Luca Benini
[intermediate/advanced] Open Hardware Platforms for Edge Machine Learning
Summary
The course will look at designing RISC-V procesors and accelerators targeting Machine Learning applications. Techniques for instruction-set-architecture (ISA) extension will be presented, focusing on energy-efficient micro-architecture design. The lecture will also delve in accelerator design, and on integrating heterogeneous computing engines for achieving higher performance and efficiency, while retaining flexibility. Several examples will be provided from the open-source PULP (pulp-platform.org) Systems-on-Chip.
Syllabus
- Part 1: Specializing Processors for ML: RISC-V and its ISA, Micro-architecture of a RISC-V MCU, Extending the ISA for ML, Designing efficient RISC-V cores for ML workload.
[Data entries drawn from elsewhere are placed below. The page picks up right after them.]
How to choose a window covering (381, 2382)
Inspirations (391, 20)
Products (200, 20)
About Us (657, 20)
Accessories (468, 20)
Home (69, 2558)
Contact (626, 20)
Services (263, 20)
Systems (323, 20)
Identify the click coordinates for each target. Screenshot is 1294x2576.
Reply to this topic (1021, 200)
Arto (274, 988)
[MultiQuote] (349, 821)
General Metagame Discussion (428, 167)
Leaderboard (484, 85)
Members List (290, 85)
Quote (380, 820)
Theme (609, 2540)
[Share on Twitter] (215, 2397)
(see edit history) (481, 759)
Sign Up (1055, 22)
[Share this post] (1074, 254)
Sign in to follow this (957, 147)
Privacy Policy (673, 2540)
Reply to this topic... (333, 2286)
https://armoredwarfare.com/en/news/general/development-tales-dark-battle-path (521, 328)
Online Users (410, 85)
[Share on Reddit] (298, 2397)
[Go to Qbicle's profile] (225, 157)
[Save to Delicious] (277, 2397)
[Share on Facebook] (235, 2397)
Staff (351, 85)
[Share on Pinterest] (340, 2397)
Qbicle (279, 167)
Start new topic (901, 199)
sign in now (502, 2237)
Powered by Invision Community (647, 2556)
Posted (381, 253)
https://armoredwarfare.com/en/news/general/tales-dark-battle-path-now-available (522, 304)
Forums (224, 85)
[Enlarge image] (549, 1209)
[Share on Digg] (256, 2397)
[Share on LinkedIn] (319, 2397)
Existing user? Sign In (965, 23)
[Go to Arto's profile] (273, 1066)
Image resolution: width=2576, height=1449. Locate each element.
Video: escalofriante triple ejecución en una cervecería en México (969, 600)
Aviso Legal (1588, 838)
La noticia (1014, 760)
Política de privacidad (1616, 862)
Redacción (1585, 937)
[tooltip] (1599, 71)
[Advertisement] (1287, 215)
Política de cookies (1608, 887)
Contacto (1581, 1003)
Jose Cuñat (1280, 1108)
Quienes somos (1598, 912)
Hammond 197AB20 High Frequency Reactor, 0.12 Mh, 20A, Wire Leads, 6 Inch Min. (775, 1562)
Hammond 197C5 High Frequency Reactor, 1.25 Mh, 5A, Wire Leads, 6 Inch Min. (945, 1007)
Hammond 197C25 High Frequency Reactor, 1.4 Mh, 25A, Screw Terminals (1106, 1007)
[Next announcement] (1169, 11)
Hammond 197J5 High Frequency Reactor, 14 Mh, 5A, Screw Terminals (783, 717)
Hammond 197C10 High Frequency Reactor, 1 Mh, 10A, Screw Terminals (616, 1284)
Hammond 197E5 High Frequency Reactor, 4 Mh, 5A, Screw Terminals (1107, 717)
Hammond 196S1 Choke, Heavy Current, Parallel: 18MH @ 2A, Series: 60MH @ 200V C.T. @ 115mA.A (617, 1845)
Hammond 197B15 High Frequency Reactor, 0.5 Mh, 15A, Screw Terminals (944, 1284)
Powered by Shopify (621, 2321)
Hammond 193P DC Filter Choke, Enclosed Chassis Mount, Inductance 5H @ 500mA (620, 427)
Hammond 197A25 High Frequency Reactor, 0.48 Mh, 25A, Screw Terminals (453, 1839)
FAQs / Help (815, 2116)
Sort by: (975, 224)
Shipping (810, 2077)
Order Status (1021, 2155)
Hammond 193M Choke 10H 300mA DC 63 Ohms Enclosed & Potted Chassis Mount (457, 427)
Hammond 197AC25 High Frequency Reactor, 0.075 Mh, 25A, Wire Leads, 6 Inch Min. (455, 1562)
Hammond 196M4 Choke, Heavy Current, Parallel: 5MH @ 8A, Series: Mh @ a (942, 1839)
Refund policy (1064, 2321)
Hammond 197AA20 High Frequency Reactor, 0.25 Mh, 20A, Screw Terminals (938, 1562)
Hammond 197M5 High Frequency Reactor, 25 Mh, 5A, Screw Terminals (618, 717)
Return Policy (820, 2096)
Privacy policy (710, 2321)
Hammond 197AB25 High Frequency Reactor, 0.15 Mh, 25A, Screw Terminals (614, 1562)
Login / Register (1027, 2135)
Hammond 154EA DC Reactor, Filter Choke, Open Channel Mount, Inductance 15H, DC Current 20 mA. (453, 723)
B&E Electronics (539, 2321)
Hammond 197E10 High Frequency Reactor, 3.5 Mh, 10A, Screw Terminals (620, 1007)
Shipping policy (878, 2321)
- Part 2: From Single to Multi-Core Heterogeneous SoCs for ML: Parallel ultra-low Power (PULP) architecture, ML acceleration engines, Memory hierarchy and IO optimization for ML workloads.
References
General Surveys of the topic: https://arxiv.org/abs/2310.09145, https://arxiv.org/abs/2306.15552
Dedicated resources: https://pulp-platform.org/
Pre-requisites
Basic computer architecture (CPU, ISA, memory hierarchy). Basic digital hardware design (digital logic, elementary computer arithmetic, power consumption of digital circuits).
Short bio
Luca Benini holds the Chair of Digital Circuits and Systems at ETHZ and is Full Professor at the Università di Bologna. He received a PhD from Stanford University. Dr. Benini’s research interests are in energy-efficient parallel computing systems, smart sensing micro-systems and machine learning hardware. He is a Fellow of the IEEE, of the ACM and a member of Academia Europaea. He is the recipient of the 2016 IEEE CAS Mac Van Valkenburg Award, the 2020 EDAA Achievement Award, the 2020 ACM/IEEE A. Richard Newton Award and the 2023 IEEE CS E.J. McCluskey Award.